How does God call us to take part in the transformation of our world? How is it possible for us to be God’s hands, feet and voice in bringing about the world as God would have it? It happens through following the patterns of justice making and mercy that Jesus taught us through his ministry. By giving one act of mercy we are able to give comfort. By giving one can of food to a local food pantry we are able to give nourishment to someone who is hungry. By giving one challenge to the systemic evil that causes injustice, the continuation of domination are dismantled piece by piece. By welcoming one stranger into this community of faith, the witness of God’s love and grace freely given can change one life. All of these one time acts accumulate to bring about the world as God would have it. (4) May it be so. Amen!

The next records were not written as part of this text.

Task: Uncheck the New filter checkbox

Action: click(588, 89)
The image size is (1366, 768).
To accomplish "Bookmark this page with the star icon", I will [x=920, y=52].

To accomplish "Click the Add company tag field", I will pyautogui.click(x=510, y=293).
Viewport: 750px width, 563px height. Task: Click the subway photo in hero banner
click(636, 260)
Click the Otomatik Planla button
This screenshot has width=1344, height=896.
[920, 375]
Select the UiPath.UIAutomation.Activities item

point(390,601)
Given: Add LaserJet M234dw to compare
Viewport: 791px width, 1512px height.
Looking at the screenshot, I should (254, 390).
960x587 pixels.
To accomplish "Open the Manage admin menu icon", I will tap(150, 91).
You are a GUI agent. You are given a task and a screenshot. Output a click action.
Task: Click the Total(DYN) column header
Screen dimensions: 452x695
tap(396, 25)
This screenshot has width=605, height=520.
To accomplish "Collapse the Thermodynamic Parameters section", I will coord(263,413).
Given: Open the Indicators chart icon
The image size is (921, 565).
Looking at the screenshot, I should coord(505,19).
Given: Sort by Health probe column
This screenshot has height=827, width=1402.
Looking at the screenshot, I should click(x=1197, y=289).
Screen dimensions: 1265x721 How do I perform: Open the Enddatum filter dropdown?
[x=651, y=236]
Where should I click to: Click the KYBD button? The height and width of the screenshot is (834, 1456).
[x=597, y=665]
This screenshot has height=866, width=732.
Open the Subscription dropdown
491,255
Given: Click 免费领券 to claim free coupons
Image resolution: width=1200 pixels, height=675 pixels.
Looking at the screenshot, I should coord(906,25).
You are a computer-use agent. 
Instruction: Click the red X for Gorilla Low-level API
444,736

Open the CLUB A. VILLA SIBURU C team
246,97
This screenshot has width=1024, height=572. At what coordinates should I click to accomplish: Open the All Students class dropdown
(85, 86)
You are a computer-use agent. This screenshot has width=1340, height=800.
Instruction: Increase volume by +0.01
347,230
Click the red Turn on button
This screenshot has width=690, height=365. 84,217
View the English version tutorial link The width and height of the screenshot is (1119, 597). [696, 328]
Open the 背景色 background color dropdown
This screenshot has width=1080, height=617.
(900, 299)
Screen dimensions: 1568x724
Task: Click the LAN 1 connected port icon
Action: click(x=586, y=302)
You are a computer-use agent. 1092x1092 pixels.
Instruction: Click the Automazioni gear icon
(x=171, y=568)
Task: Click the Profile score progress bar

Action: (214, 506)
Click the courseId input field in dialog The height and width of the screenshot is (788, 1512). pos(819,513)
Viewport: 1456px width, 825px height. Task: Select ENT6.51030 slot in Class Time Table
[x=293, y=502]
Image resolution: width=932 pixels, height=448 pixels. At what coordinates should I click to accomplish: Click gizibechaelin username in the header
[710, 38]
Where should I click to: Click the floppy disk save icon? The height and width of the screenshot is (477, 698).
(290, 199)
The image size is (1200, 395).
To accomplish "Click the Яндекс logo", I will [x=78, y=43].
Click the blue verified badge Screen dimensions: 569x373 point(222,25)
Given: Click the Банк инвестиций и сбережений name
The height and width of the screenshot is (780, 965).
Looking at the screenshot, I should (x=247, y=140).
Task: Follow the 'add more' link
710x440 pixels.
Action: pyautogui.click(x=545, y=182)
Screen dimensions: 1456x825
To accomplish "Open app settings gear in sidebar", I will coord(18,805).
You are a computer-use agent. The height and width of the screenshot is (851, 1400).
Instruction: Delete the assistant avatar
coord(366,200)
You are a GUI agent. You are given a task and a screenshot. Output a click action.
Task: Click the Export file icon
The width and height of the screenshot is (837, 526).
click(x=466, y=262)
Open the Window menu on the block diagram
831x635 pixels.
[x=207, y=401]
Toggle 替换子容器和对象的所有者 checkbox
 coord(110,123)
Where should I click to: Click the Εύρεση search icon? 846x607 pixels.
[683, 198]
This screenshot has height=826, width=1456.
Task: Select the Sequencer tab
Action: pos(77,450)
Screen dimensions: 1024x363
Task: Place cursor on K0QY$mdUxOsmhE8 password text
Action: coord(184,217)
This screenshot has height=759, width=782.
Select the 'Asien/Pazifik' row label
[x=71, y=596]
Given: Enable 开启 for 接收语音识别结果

(1) Vernon Robbins, “Luke 21:5-19: Exegetical Perspective.” Feasting on the Word. Preaching the Revised Common Lectionary Year C, Vol. 4 (Louisville: Westminster John Knox Press, 2010), 309.


(2) Mary Eleanor Johns, “Isaiah 65:17-25: Pastoral Perspective.” Feasting on the Word. Preaching the Revised Common Lectionary Year C, Vol. 4 (Louisville: Westminster John Knox Press, 2010), 290.

(3)  Martha Stern, “Isaiah 65:17-25: Homiletical Perspective.” Feasting on the Word. Preaching the Revised Common Lectionary Year C, Vol. 4 (Louisville: Westminster John Knox Press, 2010), 295.

(4)  Isaiah 65:17-25: Pastoral Perspective.” 292.